During pre-incident response planning data that must be gathered includes the following:
Tank varieties, dimensions, contents and capacities

Pipe isolation valves, places, and operating mechanism

Fixed hearth protection systems obtainable

Access factors to facility and tank

Contact phone numbers

Locations and operation of emergency shutdown devices (ESD’s)

Availability of firefighting resources

Water provides

Pumping requirements

Foam focus requirements

Mutual/automatic help available

Other information can be obtained based on the needs and necessities of your department. While these articles are not totally inclusive of all data that a hearth division needs to know, it’s a good start.
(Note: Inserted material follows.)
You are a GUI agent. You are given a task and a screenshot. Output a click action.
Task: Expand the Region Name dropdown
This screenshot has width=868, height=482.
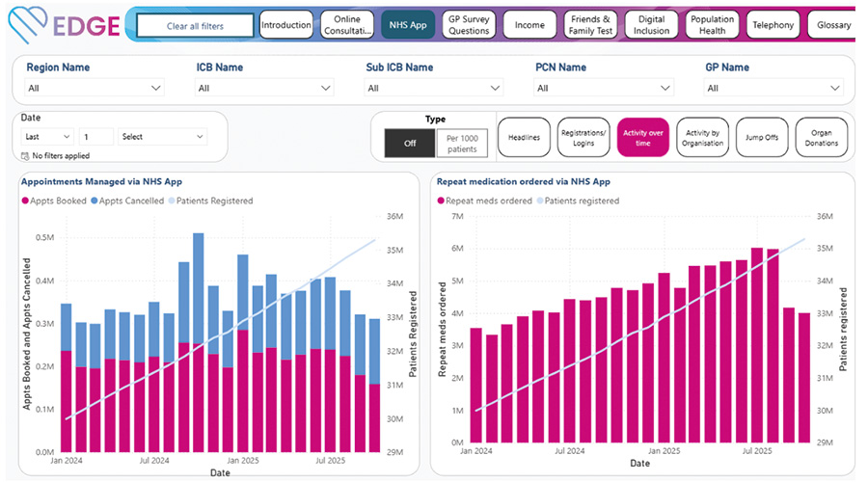[x=92, y=88]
Other sources are listed on the end of this text. It is essential that firefighters attend courses on this specialised firefighting, pre-plan these facilities, and exercise the pre-plans. Don’t permit these facilities to become a half of the panorama. Visit these services and ask questions!

For more data, go to


American Petroleum Institute [API]. API Recommended Practice 2021: Management of Atmospheric Storage Tank Fires. Washington, DC: API, 2001, Reaffirmed 2006 Hildebrand, M. S. & Noll, G. G. Storage Tank Emergencies: Guidelines and Procedures. Annapolis, MD: Red Hat Publishing, 1997 Institution of Chemical Engineers [IChemE]. BP Process Safety Series: Liquid Hydrocarbon Tank Fires: Prevention and Response. Rugby, UK: IChemE, 2005 Shelley, C. H., Cole, A. R. and Markley, T. E. pressure gauge for Municipal Firefighters. Tulsa, OK: PennWell, 2007References 1.
Shelley, C. H., Cole, A. R. and Markley, T. E. Industrial Firefighting for Municipal Firefighters. Tulsa, OK: PennWell, 2007.[/su_note]

Top Image:- Foam wand being positioned throughout training. Note the protecting hose stream in place.